Le jour m’enleva toutes ces sottises et je me surpris à être gaie.

Je déjeunai en face de mon mari. Je portais une robe d’intérieur rose qui m’allait bien et les yeux de Jacques me semblèrent admiratifs. J’en fus heureuse parce que j’aurais voulu lui plaire toujours davantage.

— Quels sont vos projets pour aujourd’hui, ma chérie ?

— Rien de spécial. Je n’ai nulle course pour ce matin, et cet après-midi, je compte m’installer ici avec un ouvrage et un livre, l’un me distrayant de l’autre.

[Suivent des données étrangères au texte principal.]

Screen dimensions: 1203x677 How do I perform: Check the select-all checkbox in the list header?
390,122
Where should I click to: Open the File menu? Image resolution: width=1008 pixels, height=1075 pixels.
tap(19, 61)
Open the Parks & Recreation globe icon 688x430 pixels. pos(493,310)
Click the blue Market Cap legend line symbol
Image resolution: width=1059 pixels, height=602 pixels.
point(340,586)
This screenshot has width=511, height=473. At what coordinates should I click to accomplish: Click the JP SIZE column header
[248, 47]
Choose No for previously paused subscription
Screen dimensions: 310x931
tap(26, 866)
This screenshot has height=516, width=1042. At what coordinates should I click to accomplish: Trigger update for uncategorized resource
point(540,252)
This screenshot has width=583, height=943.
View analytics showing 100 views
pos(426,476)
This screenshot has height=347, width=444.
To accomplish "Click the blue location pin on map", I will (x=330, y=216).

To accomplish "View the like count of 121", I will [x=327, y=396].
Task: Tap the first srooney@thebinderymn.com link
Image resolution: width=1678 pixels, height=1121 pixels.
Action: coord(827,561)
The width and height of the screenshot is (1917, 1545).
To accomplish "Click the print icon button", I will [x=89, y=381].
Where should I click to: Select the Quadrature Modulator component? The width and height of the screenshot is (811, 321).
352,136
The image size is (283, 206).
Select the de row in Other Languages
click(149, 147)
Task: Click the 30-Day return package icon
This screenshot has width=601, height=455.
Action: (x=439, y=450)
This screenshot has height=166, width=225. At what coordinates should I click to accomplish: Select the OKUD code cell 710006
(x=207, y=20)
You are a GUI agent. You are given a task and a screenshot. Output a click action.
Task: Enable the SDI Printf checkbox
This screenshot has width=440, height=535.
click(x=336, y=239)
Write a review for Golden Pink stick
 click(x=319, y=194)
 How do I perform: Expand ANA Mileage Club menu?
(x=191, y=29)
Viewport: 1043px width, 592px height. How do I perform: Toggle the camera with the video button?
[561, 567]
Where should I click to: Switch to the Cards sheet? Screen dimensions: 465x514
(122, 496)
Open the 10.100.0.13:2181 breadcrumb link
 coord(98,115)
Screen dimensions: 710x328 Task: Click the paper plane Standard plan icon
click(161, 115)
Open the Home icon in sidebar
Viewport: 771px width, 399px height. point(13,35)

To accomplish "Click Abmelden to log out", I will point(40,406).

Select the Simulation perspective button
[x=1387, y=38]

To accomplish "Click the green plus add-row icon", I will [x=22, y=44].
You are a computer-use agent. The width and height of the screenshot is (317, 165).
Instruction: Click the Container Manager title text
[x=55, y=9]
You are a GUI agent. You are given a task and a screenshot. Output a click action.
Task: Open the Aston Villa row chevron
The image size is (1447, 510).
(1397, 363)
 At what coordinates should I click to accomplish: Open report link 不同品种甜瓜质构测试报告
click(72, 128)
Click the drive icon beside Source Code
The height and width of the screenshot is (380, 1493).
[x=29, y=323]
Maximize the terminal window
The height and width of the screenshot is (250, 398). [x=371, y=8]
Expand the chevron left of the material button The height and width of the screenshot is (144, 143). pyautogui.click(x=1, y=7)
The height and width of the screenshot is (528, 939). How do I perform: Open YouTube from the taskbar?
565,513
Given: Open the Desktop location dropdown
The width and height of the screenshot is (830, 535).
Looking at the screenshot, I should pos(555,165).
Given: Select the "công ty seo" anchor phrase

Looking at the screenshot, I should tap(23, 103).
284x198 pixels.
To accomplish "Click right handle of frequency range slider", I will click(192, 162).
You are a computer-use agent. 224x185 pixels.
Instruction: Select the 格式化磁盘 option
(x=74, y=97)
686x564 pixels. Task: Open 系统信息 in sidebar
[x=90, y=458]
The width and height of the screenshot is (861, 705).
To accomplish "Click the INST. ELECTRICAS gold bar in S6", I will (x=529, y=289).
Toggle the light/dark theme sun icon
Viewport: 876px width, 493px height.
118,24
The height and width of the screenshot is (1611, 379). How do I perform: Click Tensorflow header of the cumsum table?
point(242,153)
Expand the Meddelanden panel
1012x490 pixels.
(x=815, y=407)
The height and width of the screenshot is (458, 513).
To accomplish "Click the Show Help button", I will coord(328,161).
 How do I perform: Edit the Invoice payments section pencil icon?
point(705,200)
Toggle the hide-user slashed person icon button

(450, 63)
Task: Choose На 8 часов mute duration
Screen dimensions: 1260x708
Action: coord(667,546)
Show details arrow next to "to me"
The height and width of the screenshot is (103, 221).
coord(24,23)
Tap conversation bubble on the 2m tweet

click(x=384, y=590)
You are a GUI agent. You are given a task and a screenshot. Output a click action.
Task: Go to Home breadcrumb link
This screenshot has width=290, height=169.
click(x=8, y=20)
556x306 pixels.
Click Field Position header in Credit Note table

— C’est sagement combiné. Cependant ne soyez pas trop sédentaire. Je ne puis vous proposer une promenade aujourd’hui, parce que j’ai des recherches à effectuer à la Nationale.

— Hélas ! je ferai des efforts pour me passer de vous ! dis-je gaîment.

— Et moi, je ferai de même, non sans tristesse.

Mon mari me laissa pour s’entretenir avec ses chères paperasses et ses poussiéreux papyrus, tandis que je procédais à mes légers travaux quotidiens.

Nous étions dans le plein automne, mais il y avait quelques rayons de soleil. Un minuscule jardinet faisait suite à l’hôtel, Les fleurs n’y vivaient pas long­temps, mais quelques arbustes de bonne volonté égayaient par leur feuillage.

J’enlevai quelques feuilles mortes. Je me sentais toute réconfortée par l’atmosphère et surtout par la tendresse que me témoignait mon mari.

L’heure de midi arriva, et le vieil Antoine vint me prévenir que Monsieur était rentré. J’allai vite le rejoindre et nous nous rencontrâmes alors qu’il venait au devant de moi.

— Les vieux papiers ne sentaient pas trop le moisi ? demandai-je.

— C’est une odeur que je ne distingue plus, parce que je vis avec elle.

— Oh ! oh ! c’est dangereux pour moi cette parole-là ! En arriverez-vous à ne plus me voir parce que je vis dans votre sillage ?

Je devenais coquette. Mes yeux étaient câlins et ma voix se faisait douce.